Score:0

"shutdown" vs "reboot" on Debian

bd flag

A friend has lectured me I should use shutdown .. rather available reboot command available in Debian systems.

Is this reasonable and supported by facts rather than by fashion of making UNIX/Linux commands cryptic? I mean if reboot is there provided by Debian developers, shouldn't it stands to reason it's perfectly OK to use it?

Please advise.

vidarlo avatar
ar flag
Did he give you a reason?
bd flag
@vidarlo Except "you should use this and that flag to shutdown", no.
vidarlo avatar
ar flag
Use whatever you're comfortable with. Both seem to perform a clean reboot.
Score:2
tm flag

First things first, what these commands actually do:

  • Both commands are a symbolic link to systemctl, the command line utility of systemd.
  • You can simply verify this by executing ls -la /usr/sbin/shutdown and ls -la /usr/sbin/reboot
  • Thus, the commands are interpreted by systemd, which then decides the action to perform (among other tasks).
  • systemd is the init system that Debian uses and simply put, responsible for starting and stopping services, including invoking a shutdown and reboot
  • Shortly, both commands end up calling a specific systemd target, which in the end executes a system call. That's what defines what actually is happening.

Knowing this, both commands can lead to the very same targets and thus the very same kernel calls, doing the very same action. That fully depends on the command line options you use on these commands.

What does this mean for common cases?

  • Simple reboots are accomplished with shutdown -r and reboot. They lead to the same systemd target and therefore are doing exactly the same.
  • Shutdowns are accomplished with shutdown -h now or shutdown -P now. You cannot accomplish a shutdown with the reboot command to my knowledge, as the --poweroff switch is simply ignored when it is invoked through the reboot command

So, should you avoid the reboot command?

As shown both do their task. Depending on whether you want a shutdown or reboot, you use one of these commands with the appropriate options.

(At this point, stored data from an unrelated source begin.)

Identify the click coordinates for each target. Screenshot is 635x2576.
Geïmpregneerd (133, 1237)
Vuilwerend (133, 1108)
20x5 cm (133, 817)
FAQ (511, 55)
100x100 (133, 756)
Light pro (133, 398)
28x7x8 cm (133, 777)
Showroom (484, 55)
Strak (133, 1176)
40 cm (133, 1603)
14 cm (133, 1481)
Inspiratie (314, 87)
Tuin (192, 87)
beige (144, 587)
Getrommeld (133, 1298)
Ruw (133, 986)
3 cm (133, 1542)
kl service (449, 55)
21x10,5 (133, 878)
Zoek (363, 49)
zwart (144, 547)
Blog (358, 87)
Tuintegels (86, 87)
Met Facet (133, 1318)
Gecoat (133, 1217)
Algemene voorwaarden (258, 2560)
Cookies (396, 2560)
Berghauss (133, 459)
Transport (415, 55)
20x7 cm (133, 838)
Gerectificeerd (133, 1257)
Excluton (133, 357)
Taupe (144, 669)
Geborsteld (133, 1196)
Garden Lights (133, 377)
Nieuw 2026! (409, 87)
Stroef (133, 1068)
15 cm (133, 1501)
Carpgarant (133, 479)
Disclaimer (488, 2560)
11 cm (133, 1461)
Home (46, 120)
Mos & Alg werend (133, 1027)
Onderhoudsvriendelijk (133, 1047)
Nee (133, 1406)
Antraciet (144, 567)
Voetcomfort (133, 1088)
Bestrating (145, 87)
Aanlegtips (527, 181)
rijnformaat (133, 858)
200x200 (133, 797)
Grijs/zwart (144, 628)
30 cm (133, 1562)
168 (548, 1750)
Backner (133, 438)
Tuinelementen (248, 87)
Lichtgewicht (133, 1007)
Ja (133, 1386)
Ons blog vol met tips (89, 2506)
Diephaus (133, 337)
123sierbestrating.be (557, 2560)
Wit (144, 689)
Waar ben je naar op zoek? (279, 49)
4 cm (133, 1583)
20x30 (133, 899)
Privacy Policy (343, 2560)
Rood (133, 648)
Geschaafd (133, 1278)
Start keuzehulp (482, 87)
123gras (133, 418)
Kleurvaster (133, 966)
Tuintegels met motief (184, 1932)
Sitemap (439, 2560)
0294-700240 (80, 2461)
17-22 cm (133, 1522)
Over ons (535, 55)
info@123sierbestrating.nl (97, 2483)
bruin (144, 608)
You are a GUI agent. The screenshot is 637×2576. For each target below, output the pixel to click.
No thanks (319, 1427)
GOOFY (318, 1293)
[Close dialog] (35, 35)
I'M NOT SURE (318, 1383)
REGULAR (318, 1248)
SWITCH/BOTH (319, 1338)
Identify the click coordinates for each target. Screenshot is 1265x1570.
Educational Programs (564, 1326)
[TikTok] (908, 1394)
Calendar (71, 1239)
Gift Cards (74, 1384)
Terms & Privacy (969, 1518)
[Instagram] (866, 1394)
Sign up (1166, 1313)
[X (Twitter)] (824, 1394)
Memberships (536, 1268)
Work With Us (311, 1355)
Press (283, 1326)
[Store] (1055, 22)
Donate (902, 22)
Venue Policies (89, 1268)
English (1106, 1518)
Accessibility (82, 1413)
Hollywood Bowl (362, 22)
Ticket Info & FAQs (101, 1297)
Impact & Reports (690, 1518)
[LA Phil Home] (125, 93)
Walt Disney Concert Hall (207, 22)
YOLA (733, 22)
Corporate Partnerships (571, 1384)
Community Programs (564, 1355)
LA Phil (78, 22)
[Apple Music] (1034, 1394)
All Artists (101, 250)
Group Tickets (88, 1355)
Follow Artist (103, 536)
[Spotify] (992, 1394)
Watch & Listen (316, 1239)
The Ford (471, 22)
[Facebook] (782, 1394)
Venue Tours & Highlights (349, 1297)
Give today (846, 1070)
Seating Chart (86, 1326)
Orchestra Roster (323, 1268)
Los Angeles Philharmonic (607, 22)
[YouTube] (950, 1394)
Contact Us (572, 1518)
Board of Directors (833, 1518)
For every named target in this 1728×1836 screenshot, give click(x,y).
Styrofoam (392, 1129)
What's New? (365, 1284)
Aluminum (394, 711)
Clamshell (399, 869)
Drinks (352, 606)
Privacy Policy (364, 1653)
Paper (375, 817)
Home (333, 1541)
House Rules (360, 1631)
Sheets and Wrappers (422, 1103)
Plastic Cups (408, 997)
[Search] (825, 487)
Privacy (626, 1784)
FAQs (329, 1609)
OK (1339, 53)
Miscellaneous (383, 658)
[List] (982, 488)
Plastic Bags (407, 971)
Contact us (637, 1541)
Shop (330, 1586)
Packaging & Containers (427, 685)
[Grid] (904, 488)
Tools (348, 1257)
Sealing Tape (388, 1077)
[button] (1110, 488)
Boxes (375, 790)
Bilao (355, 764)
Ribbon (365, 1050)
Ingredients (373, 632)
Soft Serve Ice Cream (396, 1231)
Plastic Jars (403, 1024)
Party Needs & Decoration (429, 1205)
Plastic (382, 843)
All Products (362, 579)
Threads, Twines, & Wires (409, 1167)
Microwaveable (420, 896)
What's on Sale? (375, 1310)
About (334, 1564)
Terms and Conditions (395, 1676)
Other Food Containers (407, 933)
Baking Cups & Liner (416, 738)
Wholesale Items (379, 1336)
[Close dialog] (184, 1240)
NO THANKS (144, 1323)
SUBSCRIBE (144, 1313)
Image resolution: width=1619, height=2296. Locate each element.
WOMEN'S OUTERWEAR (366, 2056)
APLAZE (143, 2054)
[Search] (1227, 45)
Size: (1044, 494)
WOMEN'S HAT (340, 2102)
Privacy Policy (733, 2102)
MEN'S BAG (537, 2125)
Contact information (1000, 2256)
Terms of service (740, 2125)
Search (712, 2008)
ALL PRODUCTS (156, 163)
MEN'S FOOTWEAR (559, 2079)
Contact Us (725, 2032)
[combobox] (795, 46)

There is no particular reason to specifically avoid the reboot command, as, in case of rebooting it does the very same thing as shutdown -r.

Source and more in depth description

You can read a more in-detailed description in "What is the difference between these commands for bringing down a Linux server?". It focuses on Red Hat Enterprise Linux, but as RHEL is using systemd just as Debian does, the explanations made there should be applicable to Debian as well.

Score:0
id flag

It's reasonable in the sense that reboot ends up calling shutdown afterwards anyway (unless you --force it), but unless you're working on some omega obsolete system, it's highly unlikely you will ever experience any performance impact from this.